Music copyright disputes often turn on whether a court finds protectable expression, access, and substantial similarity. In practical terms, that means the lawsuit is likely to examine not only whether the passages sound alike, but also whether the plaintiffs’ topline was available to the parties who later completed and released the NewJeans track.
ADOR Says It Is Reviewing The Matter
ADOR responded briefly to the report, saying that “How Sweet” was sourced through BANA and that it is verifying the progress of an audio similarity review conducted at the time. The statement does not amount to an admission of wrongdoing, and the defendants will have the opportunity to respond through the legal process.

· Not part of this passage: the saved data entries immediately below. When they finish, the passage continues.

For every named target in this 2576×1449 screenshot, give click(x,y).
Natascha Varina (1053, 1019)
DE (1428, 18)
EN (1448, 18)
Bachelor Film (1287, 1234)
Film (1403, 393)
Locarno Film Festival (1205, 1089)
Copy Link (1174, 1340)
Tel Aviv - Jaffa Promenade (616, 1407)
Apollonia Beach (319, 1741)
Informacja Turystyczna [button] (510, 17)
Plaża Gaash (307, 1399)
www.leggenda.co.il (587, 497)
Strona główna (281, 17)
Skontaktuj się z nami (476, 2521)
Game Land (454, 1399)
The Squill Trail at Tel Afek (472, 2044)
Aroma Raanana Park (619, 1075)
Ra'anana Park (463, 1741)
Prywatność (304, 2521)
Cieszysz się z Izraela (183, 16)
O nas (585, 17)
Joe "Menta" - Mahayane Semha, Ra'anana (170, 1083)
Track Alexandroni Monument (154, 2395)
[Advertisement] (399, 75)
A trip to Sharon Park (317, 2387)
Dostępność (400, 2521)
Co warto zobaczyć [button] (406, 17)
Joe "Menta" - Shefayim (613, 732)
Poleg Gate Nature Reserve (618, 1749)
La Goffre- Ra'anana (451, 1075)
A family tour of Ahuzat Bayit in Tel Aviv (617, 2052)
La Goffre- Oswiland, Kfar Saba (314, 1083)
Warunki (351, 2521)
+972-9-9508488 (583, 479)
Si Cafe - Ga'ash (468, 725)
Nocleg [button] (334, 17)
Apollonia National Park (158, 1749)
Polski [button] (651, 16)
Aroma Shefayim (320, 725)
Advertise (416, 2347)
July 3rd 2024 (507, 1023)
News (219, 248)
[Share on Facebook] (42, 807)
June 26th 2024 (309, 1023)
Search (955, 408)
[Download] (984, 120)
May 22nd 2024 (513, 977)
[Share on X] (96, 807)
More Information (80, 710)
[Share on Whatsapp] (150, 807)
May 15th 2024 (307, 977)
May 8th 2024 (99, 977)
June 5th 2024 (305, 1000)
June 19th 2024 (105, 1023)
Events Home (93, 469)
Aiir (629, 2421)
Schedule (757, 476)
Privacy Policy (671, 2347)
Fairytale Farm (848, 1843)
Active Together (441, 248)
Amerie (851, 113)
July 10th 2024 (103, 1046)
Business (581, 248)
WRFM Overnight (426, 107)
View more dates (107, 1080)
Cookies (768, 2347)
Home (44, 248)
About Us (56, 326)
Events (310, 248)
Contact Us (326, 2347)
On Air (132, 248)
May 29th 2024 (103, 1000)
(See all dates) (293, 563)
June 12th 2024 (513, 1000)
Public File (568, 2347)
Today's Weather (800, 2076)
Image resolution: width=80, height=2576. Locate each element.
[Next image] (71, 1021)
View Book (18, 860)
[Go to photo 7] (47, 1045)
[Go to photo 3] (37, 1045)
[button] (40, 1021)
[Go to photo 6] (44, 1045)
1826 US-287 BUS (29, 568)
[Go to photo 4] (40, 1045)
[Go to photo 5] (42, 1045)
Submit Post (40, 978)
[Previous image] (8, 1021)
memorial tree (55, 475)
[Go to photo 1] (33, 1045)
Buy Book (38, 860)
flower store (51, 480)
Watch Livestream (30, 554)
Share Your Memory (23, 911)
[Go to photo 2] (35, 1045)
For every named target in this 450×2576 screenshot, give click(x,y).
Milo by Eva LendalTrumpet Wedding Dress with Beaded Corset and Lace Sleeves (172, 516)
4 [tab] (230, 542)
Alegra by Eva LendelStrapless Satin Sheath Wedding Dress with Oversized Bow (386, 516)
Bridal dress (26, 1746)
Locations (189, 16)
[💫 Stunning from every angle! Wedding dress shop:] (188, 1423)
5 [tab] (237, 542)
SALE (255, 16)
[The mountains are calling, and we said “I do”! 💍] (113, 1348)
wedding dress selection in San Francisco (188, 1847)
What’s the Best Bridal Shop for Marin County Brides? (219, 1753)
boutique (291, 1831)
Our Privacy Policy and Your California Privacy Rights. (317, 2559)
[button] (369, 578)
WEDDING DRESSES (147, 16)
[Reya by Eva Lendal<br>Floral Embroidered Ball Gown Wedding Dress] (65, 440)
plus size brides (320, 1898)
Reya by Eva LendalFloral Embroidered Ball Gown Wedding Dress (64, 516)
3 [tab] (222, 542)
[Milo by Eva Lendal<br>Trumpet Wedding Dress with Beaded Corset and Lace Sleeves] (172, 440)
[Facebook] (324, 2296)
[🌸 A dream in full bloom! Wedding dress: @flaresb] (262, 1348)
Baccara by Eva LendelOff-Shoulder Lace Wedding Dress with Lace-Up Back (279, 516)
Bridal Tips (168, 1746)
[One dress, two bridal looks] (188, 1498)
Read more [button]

The report also places BANA CEO Kim Ki Hyun under particular focus because of his reported A&R role in sourcing music for NewJeans. In K-pop, A&R teams often sit at the center of song selection, outside-writer coordination, rights checks, and final approvals, which makes their documentation and communication especially important when a dispute emerges later.
For fans, the case lands in a complicated moment. “How Sweet” was a major commercial release, selling strongly and earning international attention after its debut. At the same time, NewJeans’ name has repeatedly appeared in larger industry conflicts involving ADOR, HYBE, Min Hee Jin, and questions about creative ownership, management authority, and artistic identity.
Why The Case Matters Beyond One Song
The lawsuit could become another test of how globalized K-pop production handles authorship. Many major K-pop tracks are assembled through international writing camps, publisher submissions, outside producers, Korean labels, and separate A&R teams. That system can create polished global pop, but it also depends on clear records showing what was submitted, rejected, revised, licensed, and ultimately released.
If the plaintiffs can show that their submitted topline was accessed and reused without clearance, the case could carry financial and reputational consequences. If the defendants can show independent creation, proper clearance, or insufficient protectable similarity, the claims may narrow or fail. Either way, the dispute is likely to keep attention on the behind-the-scenes paperwork that supports high-profile K-pop releases.
For now, the key facts remain contested. The songwriters say their work was taken after a rejection. ADOR says it is checking the earlier similarity review. The court process, rather than online comparison clips, will determine whether the similarities described in the report amount to copyright infringement.
What Readers Are Discussing
- “I need to hear both songs side by side before deciding anything.”
- “If a topline was rejected and then showed up later, the paperwork matters a lot.”
- “This is bigger than one song because K-pop uses so many international writers now.”
- “I hope people wait for the court documents instead of turning it into another fandom fight.”